Problem description:
Would you retype the lines from the one that holds "Image resolution: width=715" to the final line of the entries below, both ends included and exactly as written, but without pictures?

◇ ◇ ◇ ◇ ◇ ◇ ◇

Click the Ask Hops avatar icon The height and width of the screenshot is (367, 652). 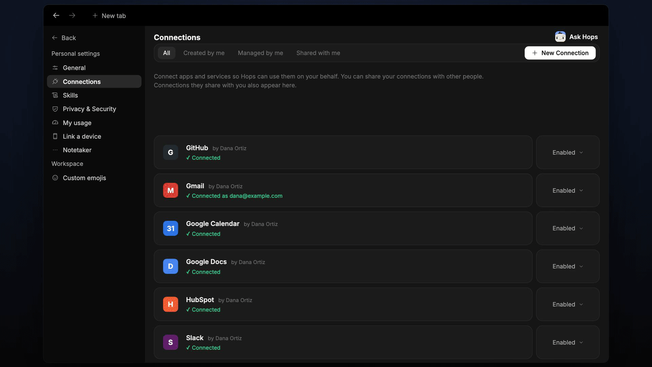coord(560,37)
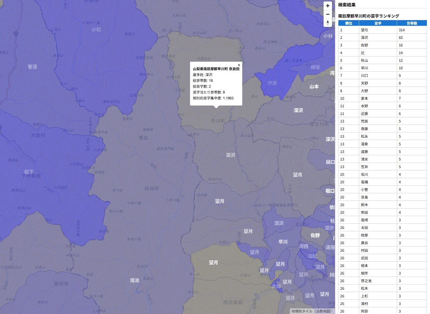
Task: Select the 伊東 blue map area
Action: [272, 83]

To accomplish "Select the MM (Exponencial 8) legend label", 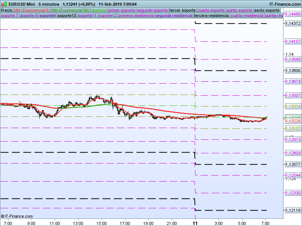I will tap(32, 10).
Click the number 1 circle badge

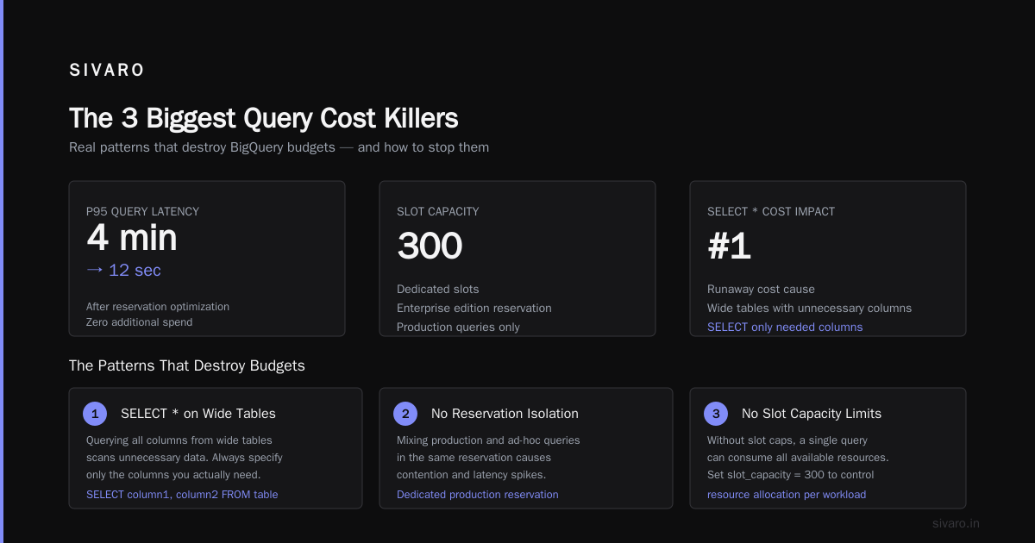coord(95,414)
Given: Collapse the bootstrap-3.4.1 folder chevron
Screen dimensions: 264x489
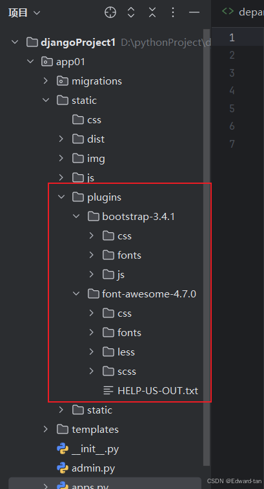Looking at the screenshot, I should pyautogui.click(x=76, y=216).
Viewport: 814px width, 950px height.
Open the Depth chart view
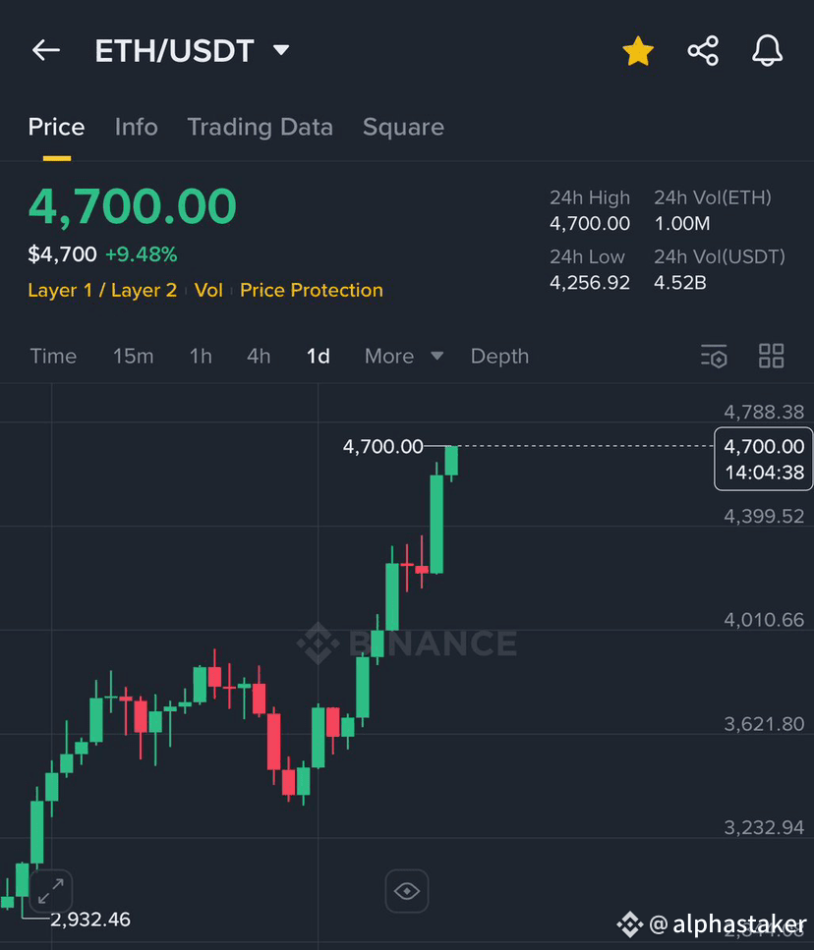coord(500,357)
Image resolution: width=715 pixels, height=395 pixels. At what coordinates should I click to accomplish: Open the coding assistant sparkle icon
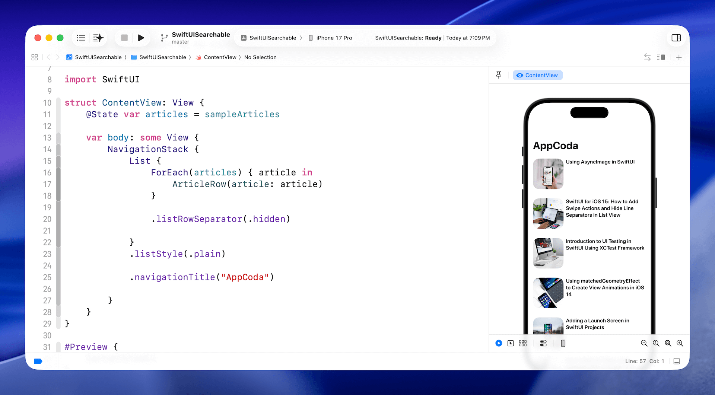point(98,38)
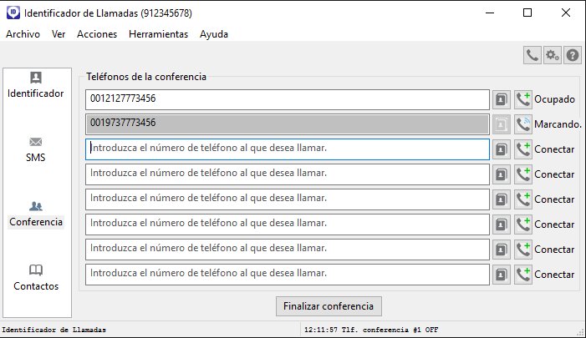Open the Archivo menu

coord(23,34)
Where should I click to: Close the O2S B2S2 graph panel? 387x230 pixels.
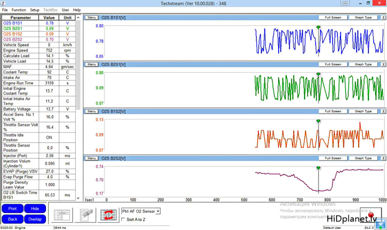[383, 159]
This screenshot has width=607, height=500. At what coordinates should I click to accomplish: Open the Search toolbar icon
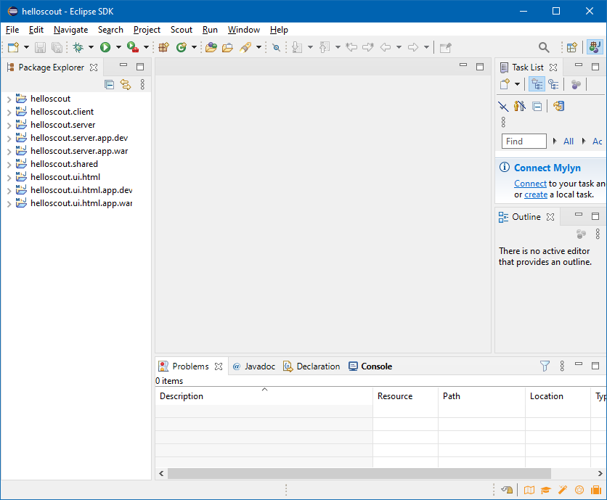[x=544, y=47]
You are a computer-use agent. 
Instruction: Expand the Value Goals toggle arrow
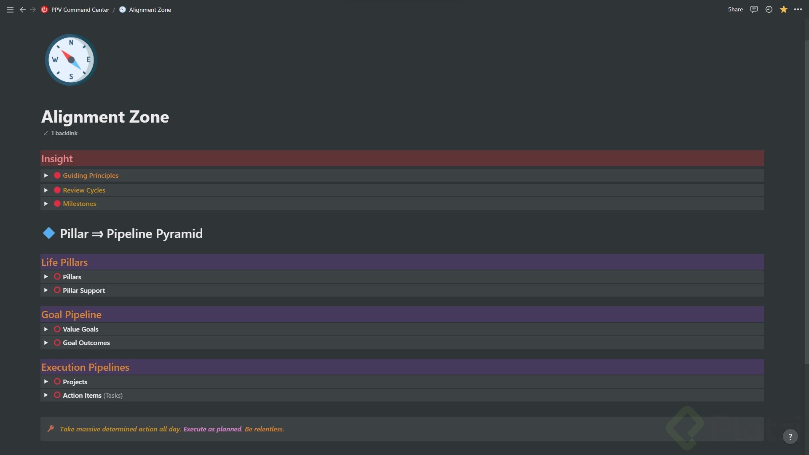pyautogui.click(x=46, y=329)
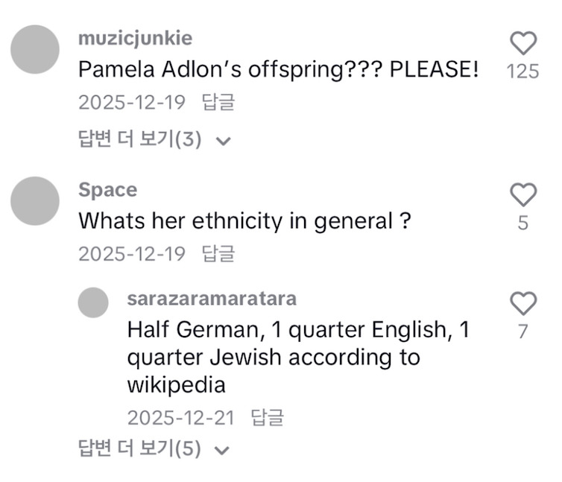
Task: Open muzicjunkie username link
Action: click(135, 38)
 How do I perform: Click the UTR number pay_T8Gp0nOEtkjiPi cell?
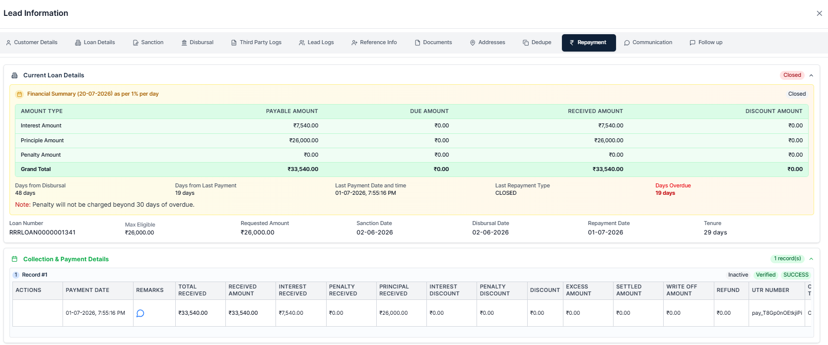point(777,313)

◇ ◇ ◇ ◇ ◇ ◇ ◇

Written answer:
Image resolution: width=715 pixels, height=395 pixels. At what coordinates should I click to accomplish: Open the coding assistant sparkle icon
point(98,38)
Open the Archivo menu

coord(23,34)
Where should I click to: Close the O2S B2S2 graph panel? 387x230 pixels.
[383, 159]
This screenshot has width=607, height=500. At what coordinates should I click to accomplish: Open the Search toolbar icon
[x=544, y=47]
You are a computer-use agent. 
Instruction: Expand the Value Goals toggle arrow
pyautogui.click(x=46, y=329)
Task: Open muzicjunkie username link
Action: click(135, 38)
 How do I perform: Click the UTR number pay_T8Gp0nOEtkjiPi cell?
point(777,313)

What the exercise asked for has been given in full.